| WHAT THIS TASK INVOLVES |
Lay out all the rows below as a Markdown table with the columns No. and Line, numbering each line and skipping any blank ones.

Word and element location records
■ ■ ■ ■ ■

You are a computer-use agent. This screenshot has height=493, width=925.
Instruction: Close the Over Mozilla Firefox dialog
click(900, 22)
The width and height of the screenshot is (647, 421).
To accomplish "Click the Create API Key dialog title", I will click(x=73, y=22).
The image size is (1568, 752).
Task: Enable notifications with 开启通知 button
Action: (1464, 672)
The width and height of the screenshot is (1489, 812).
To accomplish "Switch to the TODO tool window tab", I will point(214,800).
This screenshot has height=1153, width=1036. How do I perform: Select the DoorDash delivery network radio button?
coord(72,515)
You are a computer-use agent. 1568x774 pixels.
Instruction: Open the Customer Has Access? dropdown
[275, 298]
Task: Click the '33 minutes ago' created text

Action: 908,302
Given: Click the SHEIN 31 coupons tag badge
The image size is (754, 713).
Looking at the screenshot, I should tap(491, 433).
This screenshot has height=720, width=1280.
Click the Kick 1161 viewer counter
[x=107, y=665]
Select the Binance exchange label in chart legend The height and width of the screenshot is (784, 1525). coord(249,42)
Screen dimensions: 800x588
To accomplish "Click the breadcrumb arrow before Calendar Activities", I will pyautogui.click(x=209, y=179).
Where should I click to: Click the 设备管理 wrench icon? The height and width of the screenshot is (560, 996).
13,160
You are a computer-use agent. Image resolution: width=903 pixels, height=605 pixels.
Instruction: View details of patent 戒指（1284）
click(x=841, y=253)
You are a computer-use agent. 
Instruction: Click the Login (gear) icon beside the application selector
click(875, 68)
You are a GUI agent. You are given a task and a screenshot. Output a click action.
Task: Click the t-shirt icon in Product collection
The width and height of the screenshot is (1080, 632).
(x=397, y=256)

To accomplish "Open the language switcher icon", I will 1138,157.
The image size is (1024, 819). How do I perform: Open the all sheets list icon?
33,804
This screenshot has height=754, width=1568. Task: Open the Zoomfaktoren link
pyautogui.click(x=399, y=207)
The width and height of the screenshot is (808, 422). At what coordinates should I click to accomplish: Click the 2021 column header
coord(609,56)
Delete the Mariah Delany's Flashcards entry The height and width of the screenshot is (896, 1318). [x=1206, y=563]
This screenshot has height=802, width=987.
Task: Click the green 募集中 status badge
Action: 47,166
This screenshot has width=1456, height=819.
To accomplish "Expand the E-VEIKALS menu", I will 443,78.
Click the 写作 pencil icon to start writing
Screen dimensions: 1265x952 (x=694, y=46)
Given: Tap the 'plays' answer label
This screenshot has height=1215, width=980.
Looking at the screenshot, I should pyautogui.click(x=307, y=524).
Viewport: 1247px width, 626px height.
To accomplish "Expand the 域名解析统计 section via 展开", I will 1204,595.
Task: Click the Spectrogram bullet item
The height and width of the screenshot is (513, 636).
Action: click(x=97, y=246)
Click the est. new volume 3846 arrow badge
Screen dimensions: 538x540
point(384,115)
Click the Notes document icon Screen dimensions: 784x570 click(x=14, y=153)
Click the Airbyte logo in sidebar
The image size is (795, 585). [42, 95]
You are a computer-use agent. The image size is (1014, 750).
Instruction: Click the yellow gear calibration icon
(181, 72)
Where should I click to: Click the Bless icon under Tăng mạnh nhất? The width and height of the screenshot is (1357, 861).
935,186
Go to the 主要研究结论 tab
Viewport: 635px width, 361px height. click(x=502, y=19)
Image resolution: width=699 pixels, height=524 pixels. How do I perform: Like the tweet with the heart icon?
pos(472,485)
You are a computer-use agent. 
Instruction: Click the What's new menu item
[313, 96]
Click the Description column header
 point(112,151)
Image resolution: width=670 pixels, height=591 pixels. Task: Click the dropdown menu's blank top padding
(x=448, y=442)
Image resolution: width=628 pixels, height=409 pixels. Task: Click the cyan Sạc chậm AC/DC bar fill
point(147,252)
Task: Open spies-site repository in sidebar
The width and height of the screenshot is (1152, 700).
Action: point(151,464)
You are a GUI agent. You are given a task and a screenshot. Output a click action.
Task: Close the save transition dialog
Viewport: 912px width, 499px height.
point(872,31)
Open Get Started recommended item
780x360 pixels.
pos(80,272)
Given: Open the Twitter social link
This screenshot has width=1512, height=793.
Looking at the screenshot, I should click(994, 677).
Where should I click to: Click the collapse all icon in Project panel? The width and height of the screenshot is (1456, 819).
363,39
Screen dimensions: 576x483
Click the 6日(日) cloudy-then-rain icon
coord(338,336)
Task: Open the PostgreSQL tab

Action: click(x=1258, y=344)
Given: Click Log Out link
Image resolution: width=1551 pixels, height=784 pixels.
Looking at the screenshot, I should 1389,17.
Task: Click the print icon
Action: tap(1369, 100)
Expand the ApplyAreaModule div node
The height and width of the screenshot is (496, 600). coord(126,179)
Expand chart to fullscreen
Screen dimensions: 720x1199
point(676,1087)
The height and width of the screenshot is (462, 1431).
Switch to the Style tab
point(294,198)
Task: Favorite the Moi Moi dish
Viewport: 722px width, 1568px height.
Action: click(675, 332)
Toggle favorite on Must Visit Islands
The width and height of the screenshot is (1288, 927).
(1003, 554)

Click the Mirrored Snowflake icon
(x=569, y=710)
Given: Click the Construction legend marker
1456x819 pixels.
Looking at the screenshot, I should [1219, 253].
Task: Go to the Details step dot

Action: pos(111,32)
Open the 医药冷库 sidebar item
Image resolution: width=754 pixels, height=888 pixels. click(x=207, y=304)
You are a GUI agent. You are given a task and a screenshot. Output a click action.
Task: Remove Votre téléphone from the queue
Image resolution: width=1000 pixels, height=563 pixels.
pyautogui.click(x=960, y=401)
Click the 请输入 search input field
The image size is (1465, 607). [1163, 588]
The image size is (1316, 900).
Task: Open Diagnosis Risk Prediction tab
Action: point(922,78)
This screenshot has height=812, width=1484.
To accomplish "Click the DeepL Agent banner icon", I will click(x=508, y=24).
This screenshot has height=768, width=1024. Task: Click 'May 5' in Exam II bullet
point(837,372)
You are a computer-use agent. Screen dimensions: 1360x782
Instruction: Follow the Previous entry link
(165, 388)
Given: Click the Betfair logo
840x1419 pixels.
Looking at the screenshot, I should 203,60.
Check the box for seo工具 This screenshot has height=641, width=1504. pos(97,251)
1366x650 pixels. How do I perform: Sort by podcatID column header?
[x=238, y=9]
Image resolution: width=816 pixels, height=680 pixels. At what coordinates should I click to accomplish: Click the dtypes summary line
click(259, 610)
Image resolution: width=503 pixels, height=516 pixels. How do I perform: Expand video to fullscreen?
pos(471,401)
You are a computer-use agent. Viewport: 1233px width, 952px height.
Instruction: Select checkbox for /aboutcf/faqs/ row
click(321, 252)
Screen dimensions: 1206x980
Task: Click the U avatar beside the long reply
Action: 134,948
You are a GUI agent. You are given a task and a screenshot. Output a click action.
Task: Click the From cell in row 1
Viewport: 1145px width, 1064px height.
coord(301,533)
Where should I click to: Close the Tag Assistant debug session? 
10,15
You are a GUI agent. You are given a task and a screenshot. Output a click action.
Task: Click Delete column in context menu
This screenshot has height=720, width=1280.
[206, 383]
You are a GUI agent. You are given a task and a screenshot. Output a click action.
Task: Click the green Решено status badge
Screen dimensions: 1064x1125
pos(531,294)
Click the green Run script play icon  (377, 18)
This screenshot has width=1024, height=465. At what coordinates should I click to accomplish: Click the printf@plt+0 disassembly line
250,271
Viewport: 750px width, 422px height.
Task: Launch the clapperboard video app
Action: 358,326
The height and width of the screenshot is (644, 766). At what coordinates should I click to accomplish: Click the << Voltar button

■ ■ ■ ■ ■

| TASK RESULT |
| No. | Line |
|---|---|
| 1 | You are a computer-use agent. This screenshot has height=493, width=925. |
| 2 | Instruction: Close the Over Mozilla Firefox dialog |
| 3 | click(900, 22) |
| 4 | The width and height of the screenshot is (647, 421). |
| 5 | To accomplish "Click the Create API Key dialog title", I will click(x=73, y=22). |
| 6 | The image size is (1568, 752). |
| 7 | Task: Enable notifications with 开启通知 button |
| 8 | Action: (1464, 672) |
| 9 | The width and height of the screenshot is (1489, 812). |
| 10 | To accomplish "Switch to the TODO tool window tab", I will point(214,800). |
| 11 | This screenshot has height=1153, width=1036. How do I perform: Select the DoorDash delivery network radio button? |
| 12 | coord(72,515) |
| 13 | You are a computer-use agent. 1568x774 pixels. |
| 14 | Instruction: Open the Customer Has Access? dropdown |
| 15 | [275, 298] |
| 16 | Task: Click the '33 minutes ago' created text |
| 17 | Action: 908,302 |
| 18 | Given: Click the SHEIN 31 coupons tag badge |
| 19 | The image size is (754, 713). |
| 20 | Looking at the screenshot, I should tap(491, 433). |
| 21 | This screenshot has height=720, width=1280. |
| 22 | Click the Kick 1161 viewer counter |
| 23 | [x=107, y=665] |
| 24 | Select the Binance exchange label in chart legend The height and width of the screenshot is (784, 1525). coord(249,42) |
| 25 | Screen dimensions: 800x588 |
| 26 | To accomplish "Click the breadcrumb arrow before Calendar Activities", I will pyautogui.click(x=209, y=179). |
| 27 | Where should I click to: Click the 设备管理 wrench icon? The height and width of the screenshot is (560, 996). |
| 28 | 13,160 |
| 29 | You are a computer-use agent. Image resolution: width=903 pixels, height=605 pixels. |
| 30 | Instruction: View details of patent 戒指（1284） |
| 31 | click(x=841, y=253) |
| 32 | You are a computer-use agent.  |
| 33 | Instruction: Click the Login (gear) icon beside the application selector |
| 34 | click(875, 68) |
| 35 | You are a GUI agent. You are given a task and a screenshot. Output a click action. |
| 36 | Task: Click the t-shirt icon in Product collection |
| 37 | The width and height of the screenshot is (1080, 632). |
| 38 | (x=397, y=256) |
| 39 | To accomplish "Open the language switcher icon", I will 1138,157. |
| 40 | The image size is (1024, 819). How do I perform: Open the all sheets list icon? |
| 41 | 33,804 |
| 42 | This screenshot has height=754, width=1568. Task: Open the Zoomfaktoren link |
| 43 | pyautogui.click(x=399, y=207) |
| 44 | The width and height of the screenshot is (808, 422). At what coordinates should I click to accomplish: Click the 2021 column header |
| 45 | coord(609,56) |
| 46 | Delete the Mariah Delany's Flashcards entry The height and width of the screenshot is (896, 1318). [x=1206, y=563] |
| 47 | This screenshot has height=802, width=987. |
| 48 | Task: Click the green 募集中 status badge |
| 49 | Action: 47,166 |
| 50 | This screenshot has width=1456, height=819. |
| 51 | To accomplish "Expand the E-VEIKALS menu", I will 443,78. |
| 52 | Click the 写作 pencil icon to start writing |
| 53 | Screen dimensions: 1265x952 (x=694, y=46) |
| 54 | Given: Tap the 'plays' answer label |
| 55 | This screenshot has height=1215, width=980. |
| 56 | Looking at the screenshot, I should pyautogui.click(x=307, y=524). |
| 57 | Viewport: 1247px width, 626px height. |
| 58 | To accomplish "Expand the 域名解析统计 section via 展开", I will 1204,595. |
| 59 | Task: Click the Spectrogram bullet item |
| 60 | The height and width of the screenshot is (513, 636). |
| 61 | Action: click(x=97, y=246) |
| 62 | Click the est. new volume 3846 arrow badge |
| 63 | Screen dimensions: 538x540 |
| 64 | point(384,115) |
| 65 | Click the Notes document icon Screen dimensions: 784x570 click(x=14, y=153) |
| 66 | Click the Airbyte logo in sidebar |
| 67 | The image size is (795, 585). [42, 95] |
| 68 | You are a computer-use agent. The image size is (1014, 750). |
| 69 | Instruction: Click the yellow gear calibration icon |
| 70 | (181, 72) |
| 71 | Where should I click to: Click the Bless icon under Tăng mạnh nhất? The width and height of the screenshot is (1357, 861). |
| 72 | 935,186 |
| 73 | Go to the 主要研究结论 tab |
| 74 | Viewport: 635px width, 361px height. click(x=502, y=19) |
| 75 | Image resolution: width=699 pixels, height=524 pixels. How do I perform: Like the tweet with the heart icon? |
| 76 | pos(472,485) |
| 77 | You are a computer-use agent.  |
| 78 | Instruction: Click the What's new menu item |
| 79 | [313, 96] |
| 80 | Click the Description column header |
| 81 |  point(112,151) |
| 82 | Image resolution: width=670 pixels, height=591 pixels. Task: Click the dropdown menu's blank top padding |
| 83 | (x=448, y=442) |
| 84 | Image resolution: width=628 pixels, height=409 pixels. Task: Click the cyan Sạc chậm AC/DC bar fill |
| 85 | point(147,252) |
| 86 | Task: Open spies-site repository in sidebar |
| 87 | The width and height of the screenshot is (1152, 700). |
| 88 | Action: point(151,464) |
| 89 | You are a GUI agent. You are given a task and a screenshot. Output a click action. |
| 90 | Task: Close the save transition dialog |
| 91 | Viewport: 912px width, 499px height. |
| 92 | point(872,31) |
| 93 | Open Get Started recommended item |
| 94 | 780x360 pixels. |
| 95 | pos(80,272) |
| 96 | Given: Open the Twitter social link |
| 97 | This screenshot has width=1512, height=793. |
| 98 | Looking at the screenshot, I should click(994, 677). |
| 99 | Where should I click to: Click the collapse all icon in Project panel? The width and height of the screenshot is (1456, 819). |
| 100 | 363,39 |
| 101 | Screen dimensions: 576x483 |
| 102 | Click the 6日(日) cloudy-then-rain icon |
| 103 | coord(338,336) |
| 104 | Task: Open the PostgreSQL tab |
| 105 | Action: click(x=1258, y=344) |
| 106 | Given: Click Log Out link |
| 107 | Image resolution: width=1551 pixels, height=784 pixels. |
| 108 | Looking at the screenshot, I should 1389,17. |
| 109 | Task: Click the print icon |
| 110 | Action: tap(1369, 100) |
| 111 | Expand the ApplyAreaModule div node |
| 112 | The height and width of the screenshot is (496, 600). coord(126,179) |
| 113 | Expand chart to fullscreen |
| 114 | Screen dimensions: 720x1199 |
| 115 | point(676,1087) |
| 116 | The height and width of the screenshot is (462, 1431). |
| 117 | Switch to the Style tab |
| 118 | point(294,198) |
| 119 | Task: Favorite the Moi Moi dish |
| 120 | Viewport: 722px width, 1568px height. |
| 121 | Action: click(675, 332) |
| 122 | Toggle favorite on Must Visit Islands |
| 123 | The width and height of the screenshot is (1288, 927). |
| 124 | (1003, 554) |
| 125 | Click the Mirrored Snowflake icon |
| 126 | (x=569, y=710) |
| 127 | Given: Click the Construction legend marker |
| 128 | 1456x819 pixels. |
| 129 | Looking at the screenshot, I should [1219, 253]. |
| 130 | Task: Go to the Details step dot |
| 131 | Action: pos(111,32) |
| 132 | Open the 医药冷库 sidebar item |
| 133 | Image resolution: width=754 pixels, height=888 pixels. click(x=207, y=304) |
| 134 | You are a GUI agent. You are given a task and a screenshot. Output a click action. |
| 135 | Task: Remove Votre téléphone from the queue |
| 136 | Image resolution: width=1000 pixels, height=563 pixels. |
| 137 | pyautogui.click(x=960, y=401) |
| 138 | Click the 请输入 search input field |
| 139 | The image size is (1465, 607). [1163, 588] |
| 140 | The image size is (1316, 900). |
| 141 | Task: Open Diagnosis Risk Prediction tab |
| 142 | Action: point(922,78) |
| 143 | This screenshot has height=812, width=1484. |
| 144 | To accomplish "Click the DeepL Agent banner icon", I will click(x=508, y=24). |
| 145 | This screenshot has height=768, width=1024. Task: Click 'May 5' in Exam II bullet |
| 146 | point(837,372) |
| 147 | You are a computer-use agent. Screen dimensions: 1360x782 |
| 148 | Instruction: Follow the Previous entry link |
| 149 | (165, 388) |
| 150 | Given: Click the Betfair logo |
| 151 | 840x1419 pixels. |
| 152 | Looking at the screenshot, I should 203,60. |
| 153 | Check the box for seo工具 This screenshot has height=641, width=1504. pos(97,251) |
| 154 | 1366x650 pixels. How do I perform: Sort by podcatID column header? |
| 155 | [x=238, y=9] |
| 156 | Image resolution: width=816 pixels, height=680 pixels. At what coordinates should I click to accomplish: Click the dtypes summary line |
| 157 | click(259, 610) |
| 158 | Image resolution: width=503 pixels, height=516 pixels. How do I perform: Expand video to fullscreen? |
| 159 | pos(471,401) |
| 160 | You are a computer-use agent. Viewport: 1233px width, 952px height. |
| 161 | Instruction: Select checkbox for /aboutcf/faqs/ row |
| 162 | click(321, 252) |
| 163 | Screen dimensions: 1206x980 |
| 164 | Task: Click the U avatar beside the long reply |
| 165 | Action: 134,948 |
| 166 | You are a GUI agent. You are given a task and a screenshot. Output a click action. |
| 167 | Task: Click the From cell in row 1 |
| 168 | Viewport: 1145px width, 1064px height. |
| 169 | coord(301,533) |
| 170 | Where should I click to: Close the Tag Assistant debug session?  |
| 171 | 10,15 |
| 172 | You are a GUI agent. You are given a task and a screenshot. Output a click action. |
| 173 | Task: Click Delete column in context menu |
| 174 | This screenshot has height=720, width=1280. |
| 175 | [206, 383] |
| 176 | You are a GUI agent. You are given a task and a screenshot. Output a click action. |
| 177 | Task: Click the green Решено status badge |
| 178 | Screen dimensions: 1064x1125 |
| 179 | pos(531,294) |
| 180 | Click the green Run script play icon  (377, 18) |
| 181 | This screenshot has width=1024, height=465. At what coordinates should I click to accomplish: Click the printf@plt+0 disassembly line |
| 182 | 250,271 |
| 183 | Viewport: 750px width, 422px height. |
| 184 | Task: Launch the clapperboard video app |
| 185 | Action: 358,326 |
| 186 | The height and width of the screenshot is (644, 766). At what coordinates should I click to accomplish: Click the << Voltar button |